West has been cutting snowflakes for about fifteen years, and about six years ago was cutting about a hundred snowflakes a year between Thanksgiving and Christmas. Last year he upped that to over three hundred. He decided last year to start documenting his creations, and his website was born:
I think it's fair to say that, while I am not obsessed with making paper snowflakes, I do love making the things.
If you like to create things, cutting snowflakes is a form of near-instant gratification. I find cutting snowflakes helps me relax during a stressful stretch of the school year and, in the right hands, they make for excellent decorations. I've been telling myself for years I needed some record of the hundreds of flakes I cut each year (at least of the better ones) as an archive and teaching tool. This year, I resolved to start the site and document the snowflakes of 2021 before the year was up–even if it killed me.

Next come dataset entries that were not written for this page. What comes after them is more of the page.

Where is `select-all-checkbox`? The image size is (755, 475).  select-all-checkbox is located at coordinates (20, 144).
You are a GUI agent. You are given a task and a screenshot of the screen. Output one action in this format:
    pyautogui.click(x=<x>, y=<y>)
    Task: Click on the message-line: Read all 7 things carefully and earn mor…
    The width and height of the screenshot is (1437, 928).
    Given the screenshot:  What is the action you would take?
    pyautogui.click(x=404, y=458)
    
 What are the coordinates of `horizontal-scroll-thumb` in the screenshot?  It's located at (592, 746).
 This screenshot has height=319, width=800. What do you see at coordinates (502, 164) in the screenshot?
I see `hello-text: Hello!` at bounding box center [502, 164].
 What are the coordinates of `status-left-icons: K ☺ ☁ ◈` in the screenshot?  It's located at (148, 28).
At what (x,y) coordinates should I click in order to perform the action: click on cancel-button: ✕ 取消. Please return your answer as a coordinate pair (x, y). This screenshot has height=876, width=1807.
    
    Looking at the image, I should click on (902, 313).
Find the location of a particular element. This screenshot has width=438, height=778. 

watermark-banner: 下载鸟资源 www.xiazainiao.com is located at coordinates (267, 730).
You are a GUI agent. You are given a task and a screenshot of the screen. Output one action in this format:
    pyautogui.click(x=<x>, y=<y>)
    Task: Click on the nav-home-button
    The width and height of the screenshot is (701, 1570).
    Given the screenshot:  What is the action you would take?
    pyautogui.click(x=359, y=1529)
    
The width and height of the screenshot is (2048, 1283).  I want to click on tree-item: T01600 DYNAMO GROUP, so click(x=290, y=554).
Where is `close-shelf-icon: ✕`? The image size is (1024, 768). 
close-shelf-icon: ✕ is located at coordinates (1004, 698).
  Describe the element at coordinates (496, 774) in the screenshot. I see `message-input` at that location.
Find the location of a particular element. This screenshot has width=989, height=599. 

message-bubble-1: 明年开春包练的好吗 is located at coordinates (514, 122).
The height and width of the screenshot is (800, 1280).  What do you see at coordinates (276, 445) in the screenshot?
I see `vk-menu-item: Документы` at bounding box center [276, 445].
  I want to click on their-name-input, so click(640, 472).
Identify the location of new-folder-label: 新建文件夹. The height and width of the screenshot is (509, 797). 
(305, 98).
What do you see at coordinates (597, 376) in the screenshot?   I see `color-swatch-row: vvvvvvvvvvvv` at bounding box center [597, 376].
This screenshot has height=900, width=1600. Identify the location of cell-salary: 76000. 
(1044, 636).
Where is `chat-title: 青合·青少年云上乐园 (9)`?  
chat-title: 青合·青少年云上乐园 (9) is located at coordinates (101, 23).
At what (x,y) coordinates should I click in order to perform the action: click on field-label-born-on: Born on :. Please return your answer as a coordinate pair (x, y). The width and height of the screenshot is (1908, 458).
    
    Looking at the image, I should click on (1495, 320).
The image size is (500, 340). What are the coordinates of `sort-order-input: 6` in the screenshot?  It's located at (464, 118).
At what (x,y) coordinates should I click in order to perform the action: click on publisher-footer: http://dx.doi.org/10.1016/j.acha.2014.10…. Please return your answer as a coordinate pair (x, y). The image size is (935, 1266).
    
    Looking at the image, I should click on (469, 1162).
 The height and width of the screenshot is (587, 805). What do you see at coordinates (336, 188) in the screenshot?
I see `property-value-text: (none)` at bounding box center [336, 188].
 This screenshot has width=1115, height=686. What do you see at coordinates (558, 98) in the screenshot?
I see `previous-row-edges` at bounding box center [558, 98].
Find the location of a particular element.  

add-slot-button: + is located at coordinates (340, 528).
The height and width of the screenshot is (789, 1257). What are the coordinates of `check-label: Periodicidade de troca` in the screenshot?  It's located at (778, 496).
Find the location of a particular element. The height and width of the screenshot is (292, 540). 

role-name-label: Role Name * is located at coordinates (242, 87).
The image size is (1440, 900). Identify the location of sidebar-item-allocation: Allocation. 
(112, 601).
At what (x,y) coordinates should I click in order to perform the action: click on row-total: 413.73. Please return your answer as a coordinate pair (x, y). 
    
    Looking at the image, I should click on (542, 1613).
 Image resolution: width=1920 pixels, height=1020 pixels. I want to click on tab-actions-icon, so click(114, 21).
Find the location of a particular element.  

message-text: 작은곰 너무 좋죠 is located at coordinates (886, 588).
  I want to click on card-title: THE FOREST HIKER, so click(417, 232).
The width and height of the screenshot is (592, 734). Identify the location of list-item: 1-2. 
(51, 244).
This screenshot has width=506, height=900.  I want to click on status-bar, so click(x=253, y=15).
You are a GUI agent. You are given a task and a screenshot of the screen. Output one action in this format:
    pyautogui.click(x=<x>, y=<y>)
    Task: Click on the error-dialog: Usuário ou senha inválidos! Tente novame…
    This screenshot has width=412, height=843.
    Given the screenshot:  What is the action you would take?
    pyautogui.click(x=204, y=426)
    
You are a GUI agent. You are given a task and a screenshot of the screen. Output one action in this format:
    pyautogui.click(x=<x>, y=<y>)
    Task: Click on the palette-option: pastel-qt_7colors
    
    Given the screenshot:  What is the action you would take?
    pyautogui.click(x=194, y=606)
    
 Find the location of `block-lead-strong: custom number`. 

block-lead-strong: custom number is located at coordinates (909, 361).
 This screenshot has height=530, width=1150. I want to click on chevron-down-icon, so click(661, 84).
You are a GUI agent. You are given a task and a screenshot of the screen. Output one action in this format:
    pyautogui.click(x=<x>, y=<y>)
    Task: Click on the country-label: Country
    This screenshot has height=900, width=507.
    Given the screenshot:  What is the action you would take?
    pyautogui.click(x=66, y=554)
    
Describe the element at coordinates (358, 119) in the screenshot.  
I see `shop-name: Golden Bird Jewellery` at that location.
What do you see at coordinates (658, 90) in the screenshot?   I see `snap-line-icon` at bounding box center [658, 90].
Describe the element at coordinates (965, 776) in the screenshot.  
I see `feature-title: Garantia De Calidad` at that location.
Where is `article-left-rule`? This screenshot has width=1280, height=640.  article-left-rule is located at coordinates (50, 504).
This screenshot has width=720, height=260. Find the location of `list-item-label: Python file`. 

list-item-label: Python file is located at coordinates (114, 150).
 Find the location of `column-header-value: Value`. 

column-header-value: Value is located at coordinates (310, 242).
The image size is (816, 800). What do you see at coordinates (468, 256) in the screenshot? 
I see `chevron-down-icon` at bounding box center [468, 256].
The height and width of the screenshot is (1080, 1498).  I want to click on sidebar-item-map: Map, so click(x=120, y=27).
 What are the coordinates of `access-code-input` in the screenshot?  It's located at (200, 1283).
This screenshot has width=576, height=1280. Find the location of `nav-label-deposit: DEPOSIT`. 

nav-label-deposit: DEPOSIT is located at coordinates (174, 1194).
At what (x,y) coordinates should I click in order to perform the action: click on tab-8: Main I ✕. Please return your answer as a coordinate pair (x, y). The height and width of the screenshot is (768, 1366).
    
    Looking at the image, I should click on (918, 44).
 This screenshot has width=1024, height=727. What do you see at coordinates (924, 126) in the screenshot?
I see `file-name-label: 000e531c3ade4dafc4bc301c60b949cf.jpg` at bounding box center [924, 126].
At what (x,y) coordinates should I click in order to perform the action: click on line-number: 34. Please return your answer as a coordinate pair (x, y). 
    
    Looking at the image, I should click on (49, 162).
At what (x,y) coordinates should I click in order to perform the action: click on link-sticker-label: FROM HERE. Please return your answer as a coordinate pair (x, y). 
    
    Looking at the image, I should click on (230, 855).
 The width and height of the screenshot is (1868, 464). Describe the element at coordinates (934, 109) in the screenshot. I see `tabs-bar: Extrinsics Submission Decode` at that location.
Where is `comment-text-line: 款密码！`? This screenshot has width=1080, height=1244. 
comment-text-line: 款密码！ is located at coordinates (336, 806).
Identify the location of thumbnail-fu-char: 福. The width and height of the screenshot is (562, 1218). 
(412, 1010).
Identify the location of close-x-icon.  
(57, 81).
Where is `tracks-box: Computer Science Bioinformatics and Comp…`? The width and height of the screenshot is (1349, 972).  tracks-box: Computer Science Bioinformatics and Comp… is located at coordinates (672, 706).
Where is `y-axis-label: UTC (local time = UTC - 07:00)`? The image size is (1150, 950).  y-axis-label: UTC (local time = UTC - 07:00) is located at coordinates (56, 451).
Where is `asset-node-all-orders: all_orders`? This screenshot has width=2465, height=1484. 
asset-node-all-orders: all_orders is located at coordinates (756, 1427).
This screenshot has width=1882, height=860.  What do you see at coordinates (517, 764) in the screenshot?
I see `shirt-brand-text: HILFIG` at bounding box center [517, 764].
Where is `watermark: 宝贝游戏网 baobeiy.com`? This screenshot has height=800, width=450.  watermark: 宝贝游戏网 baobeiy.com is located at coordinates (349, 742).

I'll catch up on my sleep starting New Year's Day.
On his website he also provides guidance on how to make your own snowflakes, and has a beautiful gallery of his creations, separated into categories such as asterisk, dandelion, halo, hexagon, trefoil, wheel, and my favorite, Cthuloid. He even has a gallery of profanities. I think my favorite snowflakes are found in the "pictures" gallery—the Squidflake and the Flake-topus. Go check out his site, and get inspired to cut some snowflakes of your own this year!